## BRIEF
Write out the data that follows exactly, keeping every picture out.

## SUPPLIED MATERIAL

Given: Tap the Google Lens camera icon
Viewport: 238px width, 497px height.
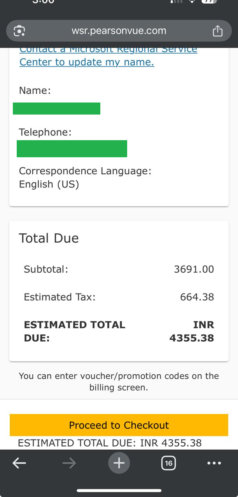Looking at the screenshot, I should (19, 31).
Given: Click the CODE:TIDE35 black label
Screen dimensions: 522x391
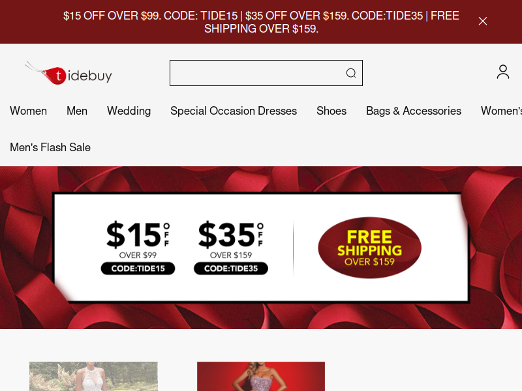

## EXPECTED ANSWER
Given: Tap the Google Lens camera icon
Viewport: 238px width, 497px height.
Looking at the screenshot, I should (19, 31).
Given: Click the CODE:TIDE35 black label
Screen dimensions: 522x391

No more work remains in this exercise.